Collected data
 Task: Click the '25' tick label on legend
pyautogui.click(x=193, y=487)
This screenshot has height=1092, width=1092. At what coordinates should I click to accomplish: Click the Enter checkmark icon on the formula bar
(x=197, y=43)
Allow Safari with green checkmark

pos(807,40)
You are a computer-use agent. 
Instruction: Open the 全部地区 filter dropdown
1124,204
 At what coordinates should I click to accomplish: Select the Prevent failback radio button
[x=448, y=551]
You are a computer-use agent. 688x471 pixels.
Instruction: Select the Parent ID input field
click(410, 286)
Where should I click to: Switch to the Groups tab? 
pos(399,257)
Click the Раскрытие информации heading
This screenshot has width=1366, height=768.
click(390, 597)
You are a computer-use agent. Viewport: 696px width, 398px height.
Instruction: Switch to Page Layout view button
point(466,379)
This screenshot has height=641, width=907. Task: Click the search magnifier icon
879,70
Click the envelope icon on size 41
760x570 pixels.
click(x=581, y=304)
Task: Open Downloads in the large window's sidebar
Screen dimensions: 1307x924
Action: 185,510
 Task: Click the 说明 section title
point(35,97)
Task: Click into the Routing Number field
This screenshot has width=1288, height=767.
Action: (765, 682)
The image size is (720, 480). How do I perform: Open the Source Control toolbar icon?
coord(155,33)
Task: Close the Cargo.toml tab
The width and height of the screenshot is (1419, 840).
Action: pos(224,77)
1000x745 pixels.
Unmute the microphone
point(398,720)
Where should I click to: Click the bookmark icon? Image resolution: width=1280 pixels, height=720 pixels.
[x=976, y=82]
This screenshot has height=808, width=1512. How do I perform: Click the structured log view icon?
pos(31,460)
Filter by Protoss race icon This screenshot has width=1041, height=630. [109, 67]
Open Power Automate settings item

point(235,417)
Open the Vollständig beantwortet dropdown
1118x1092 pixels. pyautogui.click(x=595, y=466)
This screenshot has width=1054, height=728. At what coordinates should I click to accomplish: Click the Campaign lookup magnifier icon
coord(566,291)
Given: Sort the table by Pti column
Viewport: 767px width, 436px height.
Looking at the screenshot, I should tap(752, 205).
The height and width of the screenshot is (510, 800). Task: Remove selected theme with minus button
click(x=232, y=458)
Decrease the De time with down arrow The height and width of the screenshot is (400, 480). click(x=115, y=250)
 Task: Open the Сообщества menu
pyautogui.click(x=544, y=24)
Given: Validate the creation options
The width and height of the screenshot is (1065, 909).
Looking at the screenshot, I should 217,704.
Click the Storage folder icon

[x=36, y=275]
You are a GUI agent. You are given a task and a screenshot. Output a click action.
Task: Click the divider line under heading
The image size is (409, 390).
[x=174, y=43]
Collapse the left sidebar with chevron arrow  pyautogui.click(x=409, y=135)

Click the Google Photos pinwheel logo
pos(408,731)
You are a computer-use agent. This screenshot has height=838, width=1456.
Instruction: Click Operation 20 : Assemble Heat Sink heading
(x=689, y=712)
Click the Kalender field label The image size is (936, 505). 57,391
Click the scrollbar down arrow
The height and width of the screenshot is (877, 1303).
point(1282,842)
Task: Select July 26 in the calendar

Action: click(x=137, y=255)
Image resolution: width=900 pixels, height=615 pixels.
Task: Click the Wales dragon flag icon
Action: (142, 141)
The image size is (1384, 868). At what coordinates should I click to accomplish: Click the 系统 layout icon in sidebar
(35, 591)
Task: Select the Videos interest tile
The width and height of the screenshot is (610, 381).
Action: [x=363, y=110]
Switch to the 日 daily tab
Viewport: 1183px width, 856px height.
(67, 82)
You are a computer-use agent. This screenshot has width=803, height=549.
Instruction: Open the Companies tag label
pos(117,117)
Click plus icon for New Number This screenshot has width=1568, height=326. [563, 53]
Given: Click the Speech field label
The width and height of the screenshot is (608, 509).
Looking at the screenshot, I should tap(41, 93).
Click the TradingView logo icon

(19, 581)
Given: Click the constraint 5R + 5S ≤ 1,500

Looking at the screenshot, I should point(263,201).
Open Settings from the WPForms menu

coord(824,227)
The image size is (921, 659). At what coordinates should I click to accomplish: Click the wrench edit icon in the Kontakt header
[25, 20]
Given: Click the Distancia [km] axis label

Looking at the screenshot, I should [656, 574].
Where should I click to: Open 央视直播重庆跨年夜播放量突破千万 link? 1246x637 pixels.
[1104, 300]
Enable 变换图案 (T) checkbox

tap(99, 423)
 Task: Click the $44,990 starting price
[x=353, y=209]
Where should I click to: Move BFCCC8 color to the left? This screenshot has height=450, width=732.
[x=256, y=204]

Work order
In your reply, restate every entry exactly.

Expected answer
 Task: Click the '25' tick label on legend
pyautogui.click(x=193, y=487)
This screenshot has height=1092, width=1092. At what coordinates should I click to accomplish: Click the Enter checkmark icon on the formula bar
(x=197, y=43)
Allow Safari with green checkmark

pos(807,40)
You are a computer-use agent. 
Instruction: Open the 全部地区 filter dropdown
1124,204
 At what coordinates should I click to accomplish: Select the Prevent failback radio button
[x=448, y=551]
You are a computer-use agent. 688x471 pixels.
Instruction: Select the Parent ID input field
click(410, 286)
Where should I click to: Switch to the Groups tab? 
pos(399,257)
Click the Раскрытие информации heading
This screenshot has width=1366, height=768.
click(390, 597)
You are a computer-use agent. Viewport: 696px width, 398px height.
Instruction: Switch to Page Layout view button
point(466,379)
This screenshot has height=641, width=907. Task: Click the search magnifier icon
879,70
Click the envelope icon on size 41
760x570 pixels.
click(x=581, y=304)
Task: Open Downloads in the large window's sidebar
Screen dimensions: 1307x924
Action: 185,510
 Task: Click the 说明 section title
point(35,97)
Task: Click into the Routing Number field
This screenshot has width=1288, height=767.
Action: (765, 682)
The image size is (720, 480). How do I perform: Open the Source Control toolbar icon?
coord(155,33)
Task: Close the Cargo.toml tab
The width and height of the screenshot is (1419, 840).
Action: pos(224,77)
1000x745 pixels.
Unmute the microphone
point(398,720)
Where should I click to: Click the bookmark icon? Image resolution: width=1280 pixels, height=720 pixels.
[x=976, y=82]
This screenshot has height=808, width=1512. How do I perform: Click the structured log view icon?
pos(31,460)
Filter by Protoss race icon This screenshot has width=1041, height=630. [109, 67]
Open Power Automate settings item

point(235,417)
Open the Vollständig beantwortet dropdown
1118x1092 pixels. pyautogui.click(x=595, y=466)
This screenshot has width=1054, height=728. At what coordinates should I click to accomplish: Click the Campaign lookup magnifier icon
coord(566,291)
Given: Sort the table by Pti column
Viewport: 767px width, 436px height.
Looking at the screenshot, I should tap(752, 205).
The height and width of the screenshot is (510, 800). Task: Remove selected theme with minus button
click(x=232, y=458)
Decrease the De time with down arrow The height and width of the screenshot is (400, 480). click(x=115, y=250)
 Task: Open the Сообщества menu
pyautogui.click(x=544, y=24)
Given: Validate the creation options
The width and height of the screenshot is (1065, 909).
Looking at the screenshot, I should 217,704.
Click the Storage folder icon

[x=36, y=275]
You are a GUI agent. You are given a task and a screenshot. Output a click action.
Task: Click the divider line under heading
The image size is (409, 390).
[x=174, y=43]
Collapse the left sidebar with chevron arrow  pyautogui.click(x=409, y=135)

Click the Google Photos pinwheel logo
pos(408,731)
You are a computer-use agent. This screenshot has height=838, width=1456.
Instruction: Click Operation 20 : Assemble Heat Sink heading
(x=689, y=712)
Click the Kalender field label The image size is (936, 505). 57,391
Click the scrollbar down arrow
The height and width of the screenshot is (877, 1303).
point(1282,842)
Task: Select July 26 in the calendar

Action: click(x=137, y=255)
Image resolution: width=900 pixels, height=615 pixels.
Task: Click the Wales dragon flag icon
Action: (142, 141)
The image size is (1384, 868). At what coordinates should I click to accomplish: Click the 系统 layout icon in sidebar
(35, 591)
Task: Select the Videos interest tile
The width and height of the screenshot is (610, 381).
Action: [x=363, y=110]
Switch to the 日 daily tab
Viewport: 1183px width, 856px height.
(67, 82)
You are a computer-use agent. This screenshot has width=803, height=549.
Instruction: Open the Companies tag label
pos(117,117)
Click plus icon for New Number This screenshot has width=1568, height=326. [563, 53]
Given: Click the Speech field label
The width and height of the screenshot is (608, 509).
Looking at the screenshot, I should tap(41, 93).
Click the TradingView logo icon

(19, 581)
Given: Click the constraint 5R + 5S ≤ 1,500

Looking at the screenshot, I should point(263,201).
Open Settings from the WPForms menu

coord(824,227)
The image size is (921, 659). At what coordinates should I click to accomplish: Click the wrench edit icon in the Kontakt header
[25, 20]
Given: Click the Distancia [km] axis label

Looking at the screenshot, I should [656, 574].
Where should I click to: Open 央视直播重庆跨年夜播放量突破千万 link? 1246x637 pixels.
[1104, 300]
Enable 变换图案 (T) checkbox

tap(99, 423)
 Task: Click the $44,990 starting price
[x=353, y=209]
Where should I click to: Move BFCCC8 color to the left? This screenshot has height=450, width=732.
[x=256, y=204]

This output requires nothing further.